Researchers discovered DroidJack attacks that delivered the remote access Trojan (RAT) through an “over the top” (OTT) carrier. Discovered by mobile security firm AdaptiveMobile, the attack sent SMS messages through the OTT cloud communications carrier Twilio.
“While unsophisticated, this malware is interesting as it is delivered using SMS and is purporting to be a MMS message,” AdaptiveMobile marketing communications manager Jessie Power wrote in a blog post. The messages contained links to an APK file that prompted potential victims to click on a link to view their message. “You have received a new MMS,” the SMS message read. “Please tap the link to view it.”
In an email to SCMagazine.com, AdaptiveMobile Chief Information Officer (CIO) Cathal Mc Daid wrote that AdaptiveMobile “worked with our North American carrier customers to successfully block these SMSs containing the link to Droidjack being sent.”

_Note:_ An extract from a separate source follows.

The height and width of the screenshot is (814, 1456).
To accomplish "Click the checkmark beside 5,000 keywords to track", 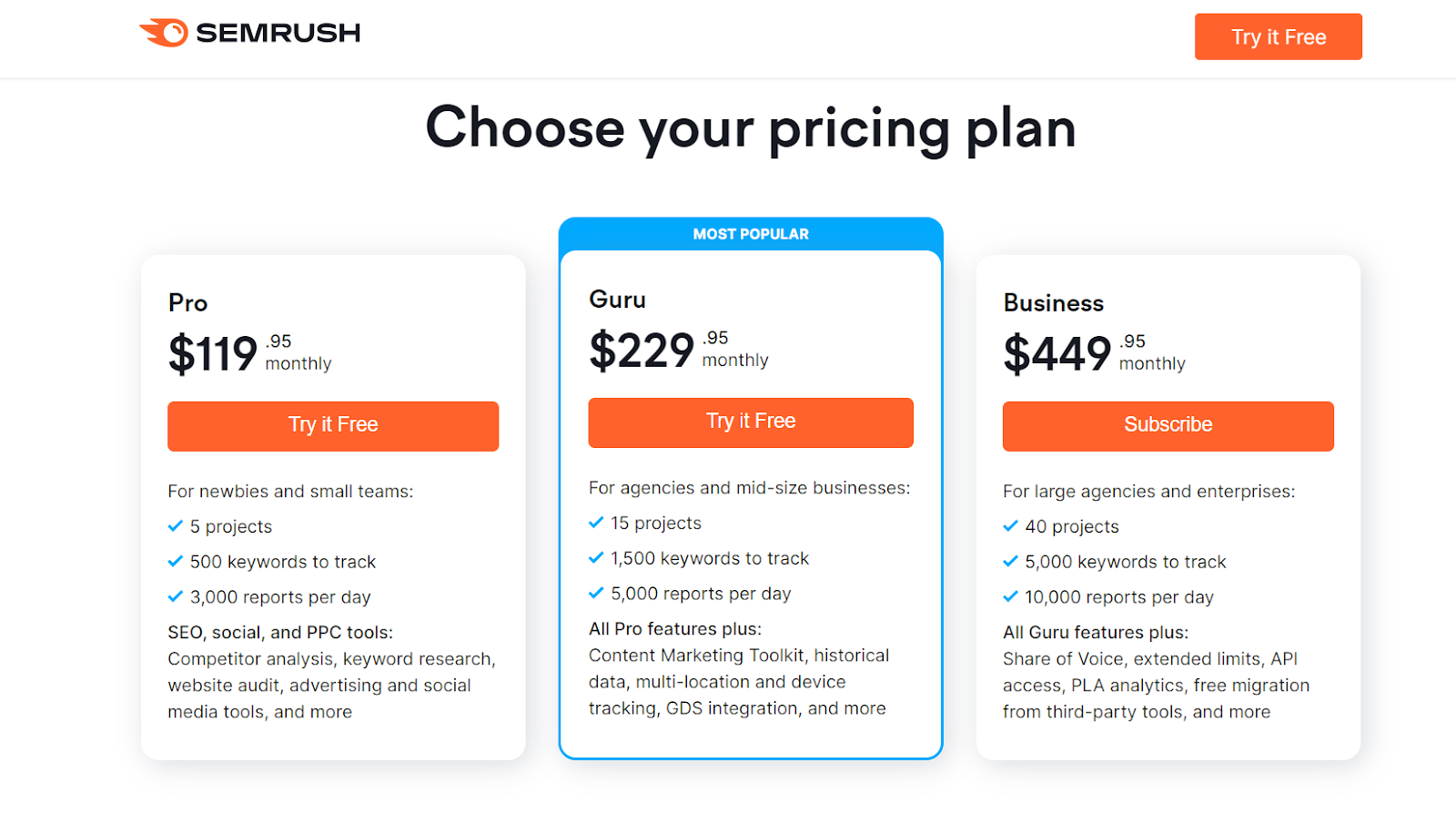I will tap(1010, 562).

Twilio uses APIs to programmatically send and receive phone calls and text messages. Twilio informed AdaptiveMobile that the account that sent the malicious SMS messages has been closed, Mc Daid said.
When contacted by SCMagazine.com, a Twilio representative declined to confirm this, noting that the company “cannot speak to the status of any specific account.” The risk of installing a Trojan by downloading a malicious image file “is not specific to Twilio,” the representative emphasized in the email. “As with links sent through email, we remind consumers not to click on or download anything from unfamiliar messages or untrusted sources.
Twilio's acceptable use policy prohibits transmitting “viruses, trojan horses, worms or any other malicious, harmful, or deleterious programs.” Twilio takes “swift action to address the issue” if the company finds that the policy has been violated, the representative wrote.
The latest attack may signal “a move by malware authors to follow suit” the limited instances of cybercriminals sending malicious spam through OTT carriers, Power wrote on the blog post.
The increase in malware spread via OTT is “concerning, but not surprising,” said a payments firm security professional. The infection vector used in command and control attacks is an “important part of cybersecurity threat analysis,” wrote Viewpost CSO Christopher Pierson to SCMagazine.com. “In an era in which the phone is not only a mobile computing device, but also increasingly the ‘token' in dual factor authentication for secured transactions, this is a concerning change as cybercriminals seek to gain a beachhead on information transacted through the phone.”Malware is typically “distributed by infected handsets – not via a SMS from OTT carrier accounts,” AdaptiveMobile's Power wrote. “Given the industry evolution, this change in attack method is not surprising.”